“KBI Pharma (KBI) is experiencing strong increases in demand at both our North Carolina and Colorado facilities,” CEO Tim Kelly told BioPharma-Reporter.com.
“Our North Carolina expansion will allow us to respond to the demand for commercial manufacturing for mammalian cell culture products, while our Colorado expansion creates the ability to respond to demand for clinical and commercial manufacturing of low dose microbial products,” he told us.
The contract development and manufacturing organisation (CDMO) will invest approximately $30m (€26.8m) in the project.
The Durham facility houses cGMP cell culture manufacturing lines for clinical production, and offers process development, analytical and formulation services.
The expansion will include 2 x 2000L single-use bioreactors and downstream purification suites to increase commercial mammalian cell culture manufacturing line capability.
“Increasing our manufacturing capacity and adding commercial production capabilities to our Durham site will enable KBI to win more manufacturing contracts, grow our business, and create value for our employees, corporate partners, and clients,” said Kelly.
Currently, KBI’s Boulder site offers commercial manufacturing capacity for microbial processes at 15000L scale.
The Boulder expansion will incorporate a second complete manufacturing train with 300L scale fermentation capability which leverages single-use technologies.

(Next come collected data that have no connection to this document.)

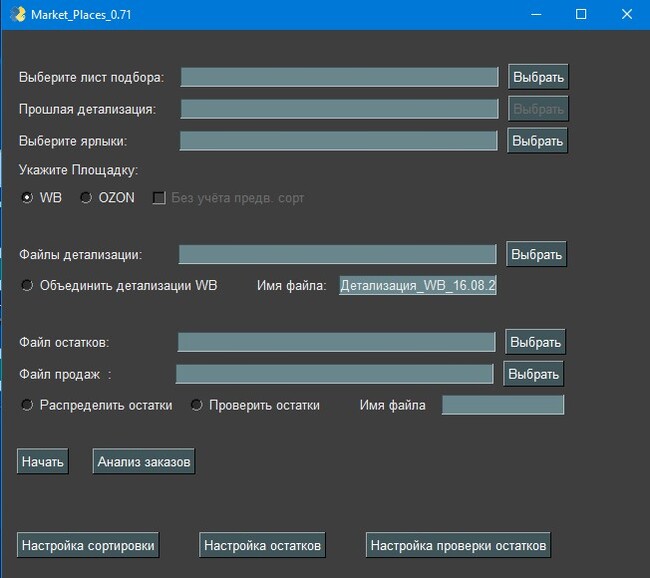The width and height of the screenshot is (650, 578).
Task: Choose Распределить остатки radio option
Action: 28,405
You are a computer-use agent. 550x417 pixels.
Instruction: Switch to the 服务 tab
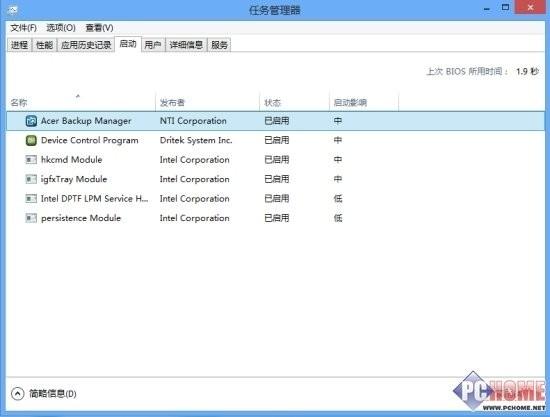pyautogui.click(x=219, y=45)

“This additional, smaller-scale capacity will ensure that KBI can continue to meet the process development and clinical manufacturing needs of its clients, as well as commercial manufacturing needs for low-dose microbial products,” said KBI.
The expansion plans will also create jobs in KBI’s operations, and quality groups to realise the potential of the enlarged capacity, said Kelly.
KBI expects to complete the expansions later this year.
KBI recently acquired a cell therapy manufacturing facility in Texas, and plans to open an analytical services laboratory in Belgium next year.